▸ Extrait du texte
+ + + + +
Quant à la distanciation qualifiée de sociale et non de physique, elle est quotidiennement représentée dans les médias par ce schéma : --------→ 1 m. La distanciation se mesure donc. On s’écarte d’un mètre. Il s’agit bien d’une mesure physique. Alors, comment procède-t-on pour la distanciation sociale ? L'être humain est ontologiquement un être social, c'est-à-dire un être marqué par les relations dans lesquelles est inscrite sa vie, par les rapports qu’il entretient avec les autres. En psychologie sociale, une relation n’est pas un état mais un ensemble de processus à travers lesquels la vie sociale et individuelle s’exprime. Que devient alors le rapport à l’autre dans ce contexte-ci ?
Toujours dans ce contexte, le couvre-feu nous a été imposé. Selon le dictionnaire Larousse, le couvre-feu était autrefois, le signal qui indiquait le moment de rentrer chez soi et d'éteindre les lumières. Il s’agissait d’une mesure de police ou d’un ordre militaire interdisant temporairement de sortir des maisons. Éteindre les lumières : que faut-il entendre ? Allons-nous vers l’obscurité ou bien vers une forme d’obscurantisme ? Le couvre-feu nous interdisant de participer à toute vie culturelle et sociale. Ordre militaire à l’origine, sommes-nous donc en guerre ? Et qui dit guerre dit climat de peur et d’insécurité.
Les mots donc, peuvent pour un même objet, générer un référentiel anxiogène.
+ + + + +
▸ Consignes
A: Répondez aux questions suivantes à partir de l'extrait sur la distanciation sociale et le couvre-feu :
(i) De quelle distance s'écarte-t-on selon le schéma représenté dans les médias ?
(ii) En psychologie sociale, comment une relation est-elle définie ?
(iii) D'après le dictionnaire Larousse, qu'indiquait autrefois le couvre-feu ?
B: Poursuivez l'extrait sur la distanciation sociale et le couvre-feu à partir de sa dernière phrase.
Les données ne sont pas nécessaires ici.

[Données collectées]
+ + + + +
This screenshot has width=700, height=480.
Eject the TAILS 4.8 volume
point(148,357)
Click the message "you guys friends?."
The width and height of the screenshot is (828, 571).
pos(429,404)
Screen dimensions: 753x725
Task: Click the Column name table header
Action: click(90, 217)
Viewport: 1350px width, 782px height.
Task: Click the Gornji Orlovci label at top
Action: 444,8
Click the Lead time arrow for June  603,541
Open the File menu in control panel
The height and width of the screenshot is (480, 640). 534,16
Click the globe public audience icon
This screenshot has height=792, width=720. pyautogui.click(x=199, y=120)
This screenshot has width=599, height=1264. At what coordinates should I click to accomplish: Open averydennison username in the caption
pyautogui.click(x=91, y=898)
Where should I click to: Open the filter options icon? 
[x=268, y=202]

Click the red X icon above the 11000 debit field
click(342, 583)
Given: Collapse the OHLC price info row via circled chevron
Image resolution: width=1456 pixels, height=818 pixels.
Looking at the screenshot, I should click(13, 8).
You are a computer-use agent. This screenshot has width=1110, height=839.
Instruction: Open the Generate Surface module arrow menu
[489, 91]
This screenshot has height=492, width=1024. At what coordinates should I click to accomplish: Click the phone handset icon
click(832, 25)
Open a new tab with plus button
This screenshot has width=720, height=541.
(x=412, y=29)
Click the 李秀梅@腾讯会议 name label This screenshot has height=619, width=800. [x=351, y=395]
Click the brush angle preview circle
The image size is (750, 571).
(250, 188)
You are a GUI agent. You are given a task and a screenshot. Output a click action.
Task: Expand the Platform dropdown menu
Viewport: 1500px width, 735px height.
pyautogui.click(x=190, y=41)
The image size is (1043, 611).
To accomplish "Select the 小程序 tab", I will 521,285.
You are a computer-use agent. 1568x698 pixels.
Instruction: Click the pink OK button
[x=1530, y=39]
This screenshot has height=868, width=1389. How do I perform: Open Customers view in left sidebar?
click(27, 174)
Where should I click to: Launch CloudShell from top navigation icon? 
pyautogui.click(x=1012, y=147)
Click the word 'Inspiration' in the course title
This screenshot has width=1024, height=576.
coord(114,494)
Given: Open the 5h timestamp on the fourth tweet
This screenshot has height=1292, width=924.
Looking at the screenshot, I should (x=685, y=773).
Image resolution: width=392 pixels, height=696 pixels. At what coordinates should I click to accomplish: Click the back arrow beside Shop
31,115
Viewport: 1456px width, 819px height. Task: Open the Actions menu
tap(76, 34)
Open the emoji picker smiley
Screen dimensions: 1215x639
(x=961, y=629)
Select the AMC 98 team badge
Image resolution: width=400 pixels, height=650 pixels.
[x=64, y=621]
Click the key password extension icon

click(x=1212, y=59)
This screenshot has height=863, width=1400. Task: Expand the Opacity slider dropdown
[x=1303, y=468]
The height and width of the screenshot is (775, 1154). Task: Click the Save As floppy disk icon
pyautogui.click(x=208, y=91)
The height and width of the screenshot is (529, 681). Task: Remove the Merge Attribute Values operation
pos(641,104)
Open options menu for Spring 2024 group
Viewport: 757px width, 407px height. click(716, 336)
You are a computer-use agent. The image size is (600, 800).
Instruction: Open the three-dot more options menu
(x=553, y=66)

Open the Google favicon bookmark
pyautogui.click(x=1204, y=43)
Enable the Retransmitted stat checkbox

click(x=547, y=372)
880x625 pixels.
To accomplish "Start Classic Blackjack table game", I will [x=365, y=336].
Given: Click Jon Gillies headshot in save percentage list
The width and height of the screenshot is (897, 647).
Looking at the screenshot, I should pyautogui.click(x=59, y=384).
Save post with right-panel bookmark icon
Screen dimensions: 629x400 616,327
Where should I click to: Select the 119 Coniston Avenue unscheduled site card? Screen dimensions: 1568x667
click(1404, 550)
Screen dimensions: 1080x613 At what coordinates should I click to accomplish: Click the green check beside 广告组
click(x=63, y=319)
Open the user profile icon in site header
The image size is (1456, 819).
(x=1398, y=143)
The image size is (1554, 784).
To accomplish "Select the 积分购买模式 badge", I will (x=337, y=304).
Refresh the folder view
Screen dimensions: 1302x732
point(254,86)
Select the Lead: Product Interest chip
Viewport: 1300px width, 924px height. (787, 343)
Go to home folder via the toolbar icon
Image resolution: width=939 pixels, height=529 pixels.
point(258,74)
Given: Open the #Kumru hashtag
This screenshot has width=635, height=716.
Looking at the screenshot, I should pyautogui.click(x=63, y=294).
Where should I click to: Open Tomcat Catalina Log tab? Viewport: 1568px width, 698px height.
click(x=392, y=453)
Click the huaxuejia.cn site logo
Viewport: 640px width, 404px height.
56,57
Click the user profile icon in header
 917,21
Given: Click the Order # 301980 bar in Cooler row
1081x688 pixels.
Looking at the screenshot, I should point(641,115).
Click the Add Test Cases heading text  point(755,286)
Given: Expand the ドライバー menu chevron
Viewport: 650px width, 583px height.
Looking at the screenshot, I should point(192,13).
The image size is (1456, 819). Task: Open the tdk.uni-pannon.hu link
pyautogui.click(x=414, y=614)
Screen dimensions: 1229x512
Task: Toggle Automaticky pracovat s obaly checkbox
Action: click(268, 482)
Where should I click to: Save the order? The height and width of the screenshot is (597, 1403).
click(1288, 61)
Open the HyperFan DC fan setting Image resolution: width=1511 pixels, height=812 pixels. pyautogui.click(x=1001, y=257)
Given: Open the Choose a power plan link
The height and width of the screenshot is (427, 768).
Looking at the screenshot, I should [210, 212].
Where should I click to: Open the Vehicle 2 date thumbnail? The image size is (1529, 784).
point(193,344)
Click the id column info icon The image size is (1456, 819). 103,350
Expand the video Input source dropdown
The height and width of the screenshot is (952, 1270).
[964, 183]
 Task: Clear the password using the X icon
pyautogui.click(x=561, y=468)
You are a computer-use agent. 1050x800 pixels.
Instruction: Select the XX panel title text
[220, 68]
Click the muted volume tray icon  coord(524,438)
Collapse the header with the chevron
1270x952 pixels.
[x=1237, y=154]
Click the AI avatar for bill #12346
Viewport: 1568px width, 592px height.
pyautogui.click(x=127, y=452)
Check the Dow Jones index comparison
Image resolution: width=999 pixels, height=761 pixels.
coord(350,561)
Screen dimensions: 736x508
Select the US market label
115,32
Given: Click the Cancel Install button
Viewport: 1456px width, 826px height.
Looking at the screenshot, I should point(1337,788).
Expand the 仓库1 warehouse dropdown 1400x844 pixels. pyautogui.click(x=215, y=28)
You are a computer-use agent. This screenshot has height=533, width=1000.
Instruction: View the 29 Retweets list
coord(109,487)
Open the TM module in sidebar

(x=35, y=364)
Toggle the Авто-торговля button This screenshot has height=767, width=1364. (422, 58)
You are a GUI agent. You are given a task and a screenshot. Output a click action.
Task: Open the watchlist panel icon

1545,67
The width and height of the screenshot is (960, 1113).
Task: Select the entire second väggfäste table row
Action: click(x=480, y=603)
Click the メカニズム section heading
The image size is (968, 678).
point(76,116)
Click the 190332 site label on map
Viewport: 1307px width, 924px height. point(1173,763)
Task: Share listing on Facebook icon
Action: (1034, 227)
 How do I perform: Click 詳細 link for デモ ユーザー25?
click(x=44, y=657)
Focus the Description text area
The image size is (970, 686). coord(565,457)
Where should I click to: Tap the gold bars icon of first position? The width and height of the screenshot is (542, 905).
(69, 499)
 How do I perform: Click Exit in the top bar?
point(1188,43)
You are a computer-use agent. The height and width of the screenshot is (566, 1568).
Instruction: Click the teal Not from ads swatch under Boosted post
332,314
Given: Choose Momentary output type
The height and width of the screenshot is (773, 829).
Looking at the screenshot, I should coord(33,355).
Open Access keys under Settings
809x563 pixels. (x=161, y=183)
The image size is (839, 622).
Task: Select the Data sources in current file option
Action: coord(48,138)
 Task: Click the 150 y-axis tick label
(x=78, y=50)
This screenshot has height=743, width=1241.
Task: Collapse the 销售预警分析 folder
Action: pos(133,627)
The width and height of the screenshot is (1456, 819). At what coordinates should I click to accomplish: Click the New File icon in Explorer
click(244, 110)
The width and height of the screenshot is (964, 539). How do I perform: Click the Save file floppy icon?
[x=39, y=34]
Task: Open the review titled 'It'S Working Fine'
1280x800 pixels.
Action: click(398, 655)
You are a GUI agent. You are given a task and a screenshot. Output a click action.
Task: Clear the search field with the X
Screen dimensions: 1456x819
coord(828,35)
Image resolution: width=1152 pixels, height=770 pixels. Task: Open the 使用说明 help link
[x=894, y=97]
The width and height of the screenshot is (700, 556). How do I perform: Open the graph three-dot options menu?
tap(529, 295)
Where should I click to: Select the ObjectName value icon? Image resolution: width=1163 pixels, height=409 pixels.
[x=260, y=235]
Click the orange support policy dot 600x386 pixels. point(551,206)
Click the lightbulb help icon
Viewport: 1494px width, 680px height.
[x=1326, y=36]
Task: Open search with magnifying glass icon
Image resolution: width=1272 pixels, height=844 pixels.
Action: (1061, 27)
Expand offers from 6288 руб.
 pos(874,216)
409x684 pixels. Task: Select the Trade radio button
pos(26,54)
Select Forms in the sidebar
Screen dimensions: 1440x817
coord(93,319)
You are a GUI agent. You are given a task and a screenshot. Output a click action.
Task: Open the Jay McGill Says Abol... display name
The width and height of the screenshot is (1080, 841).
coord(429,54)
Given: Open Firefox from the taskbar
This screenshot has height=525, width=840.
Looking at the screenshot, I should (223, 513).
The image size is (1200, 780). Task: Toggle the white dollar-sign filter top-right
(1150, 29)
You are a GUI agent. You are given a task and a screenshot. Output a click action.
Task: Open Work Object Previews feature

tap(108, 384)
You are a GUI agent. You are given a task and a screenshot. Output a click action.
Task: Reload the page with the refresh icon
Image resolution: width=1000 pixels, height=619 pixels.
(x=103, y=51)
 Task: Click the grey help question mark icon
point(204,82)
+ + + + +
▸ Réponses
A:
(i) On s'écarte d'un mètre.
(ii) Une relation n'est pas un état mais un ensemble de processus à travers lesquels la vie sociale et individuelle s'exprime.
(iii) Il était le signal qui indiquait le moment de rentrer chez soi et d'éteindre les lumières.

B:
Par le passé, nous avions vu apparaître de nouvelles qualifications. Direction des ressources humaines remplaçant gestion du personnel. Voici donc les employés assimilés à des ressources au même titre que les ordinateurs, les bureaux, les consommables … Technicien de surface a remplacé homme de ménage. Et dans l’Éducation nationale de nouvelles expressions comme Tenir un crayon devient Apprendre à manier "l’outil scripteur", et une dictée, "de la vigilance orthographique".
Quels sont les objectifs de cette démarche pseudo scientifique ? Cela nous renvoie bien sûr à la fonction conative définie par Jackobson qui est une des fonctions du langage. (cf : Les six fonctions de la communication de Roman Jakobson)
La fonction conative concerne le récepteur. Elle marque la volonté du destinateur, celui qui parle, à agir sur le destinataire, à l'influencer. Son rôle est d'interpeller le récepteur, d'établir le lien avec lui. C'est évidemment la fonction la plus privilégiée par la publicité et la propagande.
Chère Philomène, le seul questionnement qui résulte de ce constat, est le suivant : quelle est l’intentionnalité du locuteur ? Ceci, afin de ne pas être influencé à notre insu et à nous permettre d’activer notre esprit critique.